→ TASKS TO PERFORM
a - According to the GROUP BY clause passage, which complex data types are available in Impala 2.3 and higher?
b - Output the GROUP BY clause passage verbatim, from "Zero-length strings: For" down to "be different values.".

→ READING PASSAGE
>>>

GROUP BY clause
Specify the GROUP BY clause in queries that use aggregation functions,
    such as COUNT(), SUM(), AVG(),
      MIN(), and MAX(). Specify in the GROUP BY
    clause the names of all the columns that do not participate in the aggregation operation. 
Complex type considerations:
 In Impala 2.3 and higher, the complex data types STRUCT,
          ARRAY, and MAP are available. These columns cannot be
        referenced directly in the ORDER BY clause. When you query a complex type
        column, you use join notation to unpack
 the elements of the complex type, and within
        the join query you can include an ORDER BY clause to control the order in
        the result set of the scalar elements from the complex type.
        Zero-length strings: For purposes of clauses such as DISTINCT and GROUP
        BY, Impala considers zero-length strings (""), NULL, and space
        to all be different values.

<<<

(Stored records)
>>>

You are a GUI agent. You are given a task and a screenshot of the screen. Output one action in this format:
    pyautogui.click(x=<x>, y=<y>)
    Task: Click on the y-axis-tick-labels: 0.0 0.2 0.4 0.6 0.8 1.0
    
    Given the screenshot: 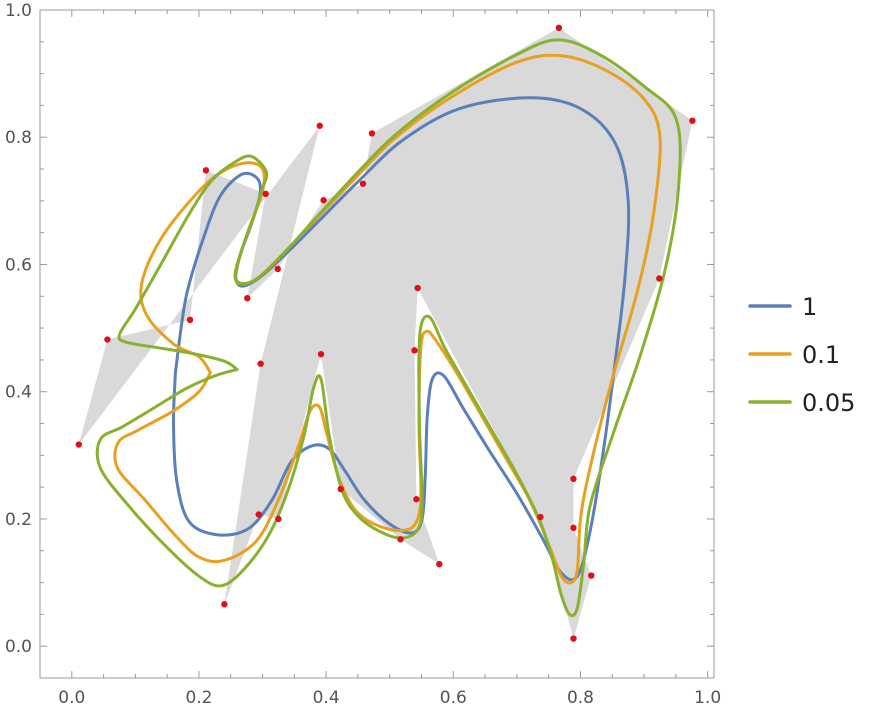 What is the action you would take?
    pyautogui.click(x=18, y=329)
    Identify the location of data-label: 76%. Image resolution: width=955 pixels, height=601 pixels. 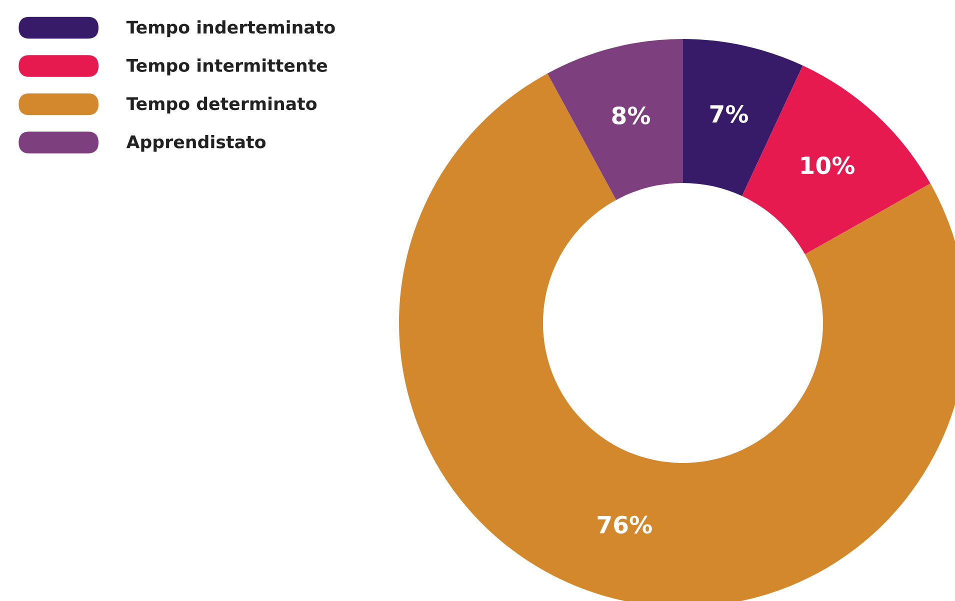
(625, 525).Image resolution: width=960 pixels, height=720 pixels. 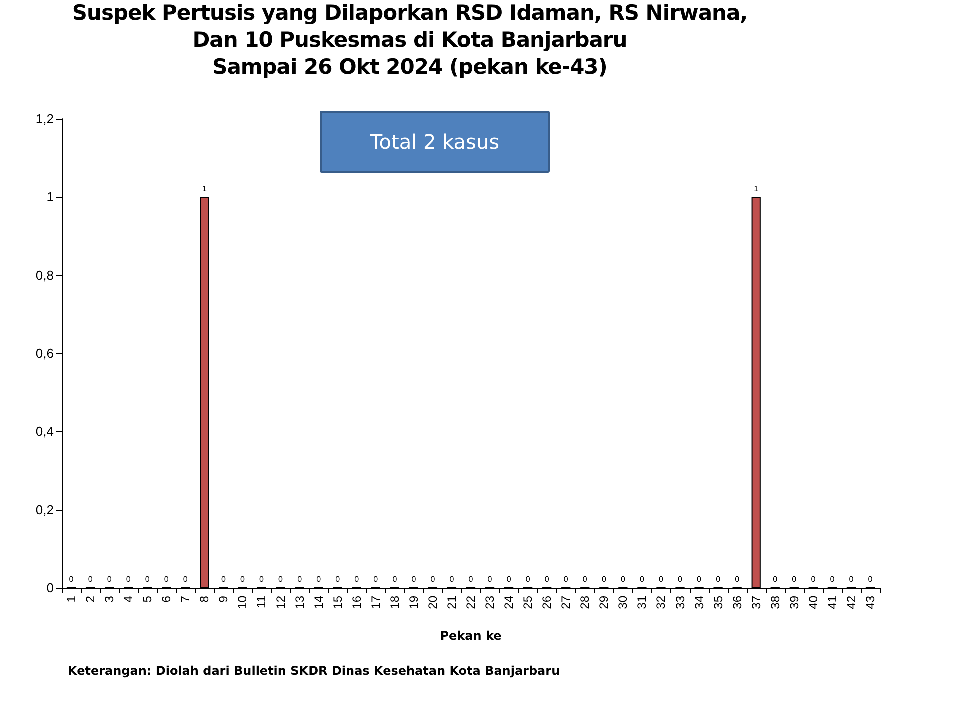 What do you see at coordinates (661, 603) in the screenshot?
I see `x-tick-label: 32` at bounding box center [661, 603]. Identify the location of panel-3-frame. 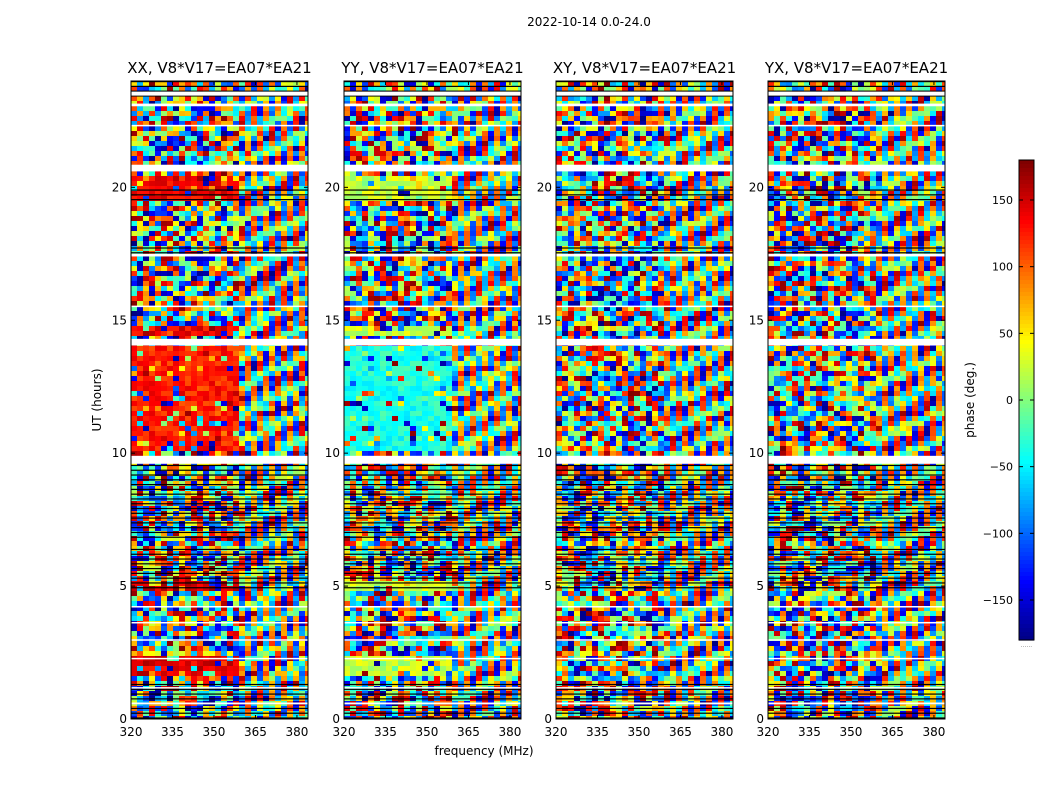
(856, 400).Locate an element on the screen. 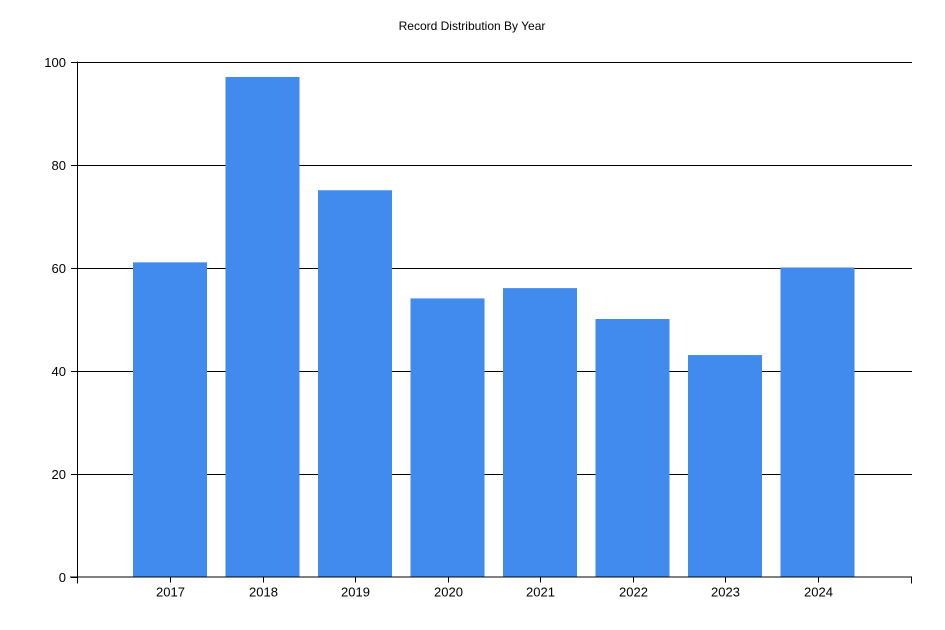 This screenshot has height=630, width=945. y-tick-label: 40 is located at coordinates (59, 372).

<<<

→ RESULTS OF THE TASKS
a - STRUCT, ARRAY, and MAP.

b -
Zero-length strings: For purposes of clauses such as DISTINCT and GROUP
        BY, Impala considers zero-length strings (""), NULL, and space
        to all be different values.